Gold was first found in Fairbanks in 1902, and its rush lasted about 8 years. About two decades after the initial discovery, dredges—or water-powered mining machines—came into the area and stayed until the 1950’s.
Sisters Jordan and Ilaura Reeves grew up panning themselves. For years they lived at Gold Dredge No. 8, in Fairbanks, and helped other people learn how to pan. As teens (and competitive softball players), the girls still panned as a hobby—and even appeared on the National Geographic Channel series, Goldfathers, prospecting with their family.
Staking Their Own Claim
The daughters set up their summer-season business in 2014 in a gift shop, set in an old mining bunk house from the 1920s, made of metal and wood. Out back, you’ll find hundreds of gold dredge buckets and 12 troughs filled with water, as well as piles of raw pay dirt. Those piles have had no human intervention, having come straight from the family’s Fairbanks Gold Company mining claims. Since the dirt hasn’t been sifted, though, the gold in those piles is harder to find.
Trying Your Luck
That’s where you come in. Your $20 entrance fee provides you with a poke of paydirt with guaranteed gold and lets you pan all day if you like. Take a little time to learn the proper technique by practicing on the raw “pay dirt” piles. Then you can start sifting your own “poke.” If you’re feeling lucky, you can upgrade from the $20 poke to a higher-grade bag, to look for gold nuggets, ranging from $60, $100, $200, $500, and even $1,000 bags.
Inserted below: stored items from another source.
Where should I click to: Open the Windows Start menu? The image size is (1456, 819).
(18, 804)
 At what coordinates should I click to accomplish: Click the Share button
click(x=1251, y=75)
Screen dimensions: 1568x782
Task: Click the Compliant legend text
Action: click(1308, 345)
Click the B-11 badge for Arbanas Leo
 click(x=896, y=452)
Working with your pile, you’ll get a sense of how prospectors worked with different kinds of dirt. The dirt from Goldstream, for instance, has a lot of clay in it, while samples from Pedro Creek tends to have more schist and mica. The sisters are always there to offer guidance and answer questions as you learn the ropes.
And when you find something —from a nugget to garnets or woolly mammoth ivory—it’s yours to keep. Either way, visitors find this to be a fun, hands-on way to learn about Fairbanks’ gold rush history, and get a glimpse of the same thrill that brought so many people to Alaska in the first place.